**Exercise directions**
Below are records with pictures in them. Transcribe everything from the line containing "The height and" down to the line containing "HBO GO Asia", exactly, and leave the pictures behind.

**Material provided**
.....
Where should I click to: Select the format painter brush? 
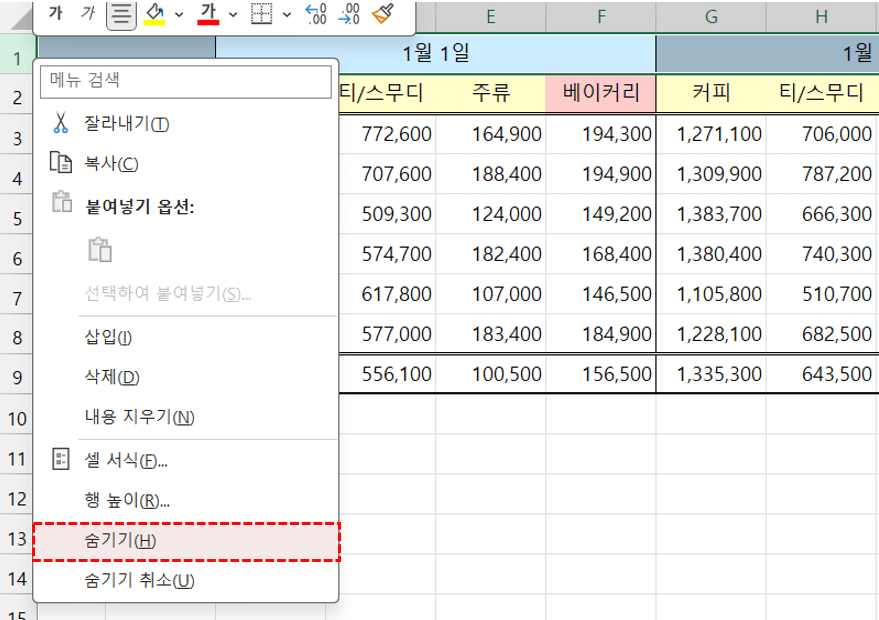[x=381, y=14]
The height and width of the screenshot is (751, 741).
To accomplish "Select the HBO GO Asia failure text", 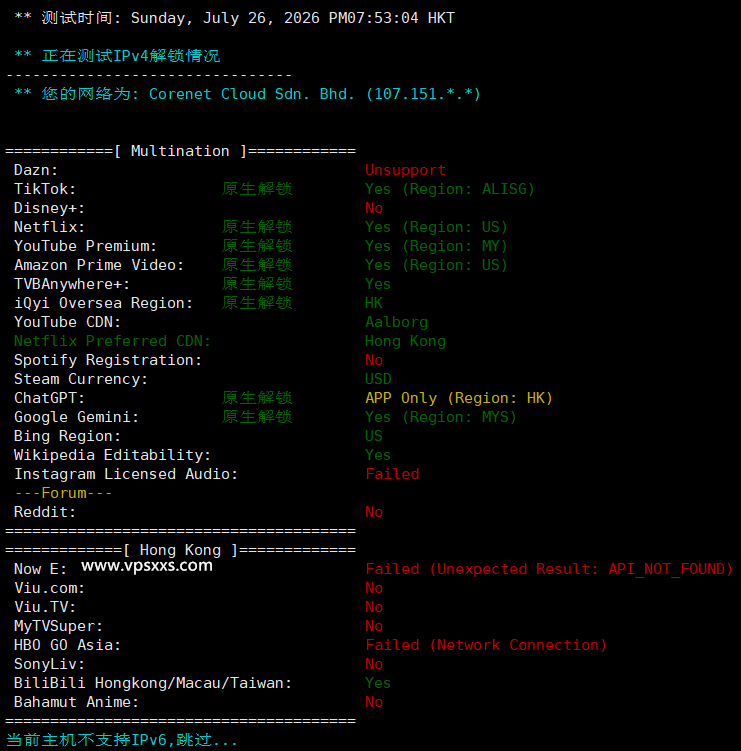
.....
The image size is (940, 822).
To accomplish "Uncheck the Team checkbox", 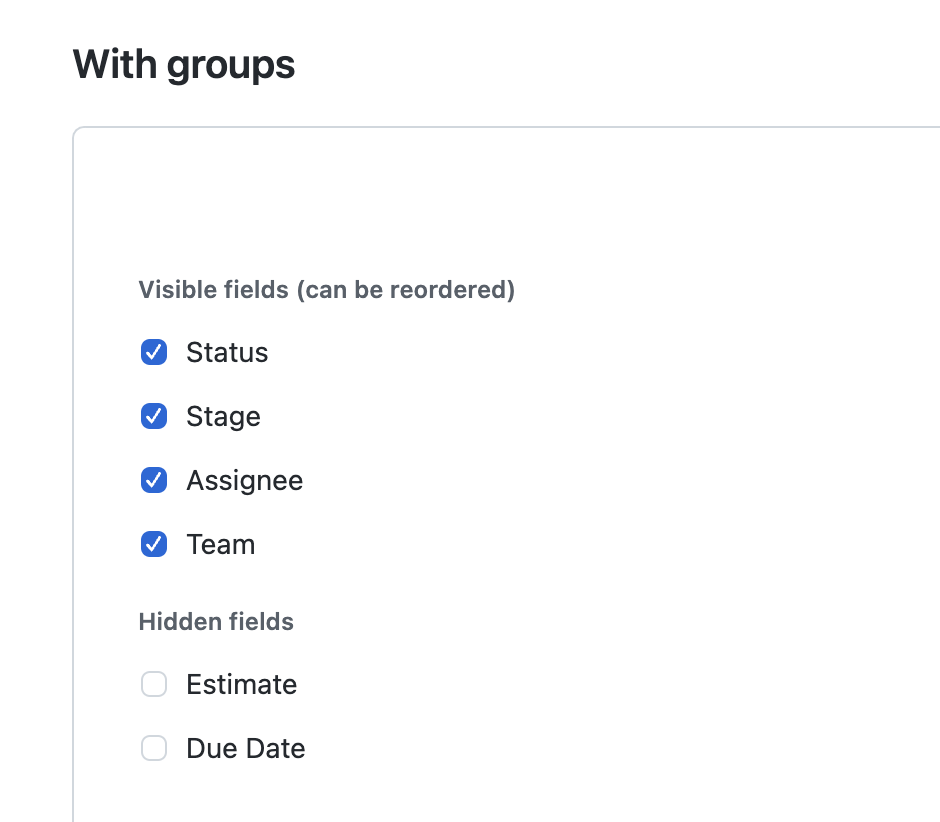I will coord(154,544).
.....
**Answer**
The height and width of the screenshot is (751, 741).
To accomplish "Select the HBO GO Asia failure text", 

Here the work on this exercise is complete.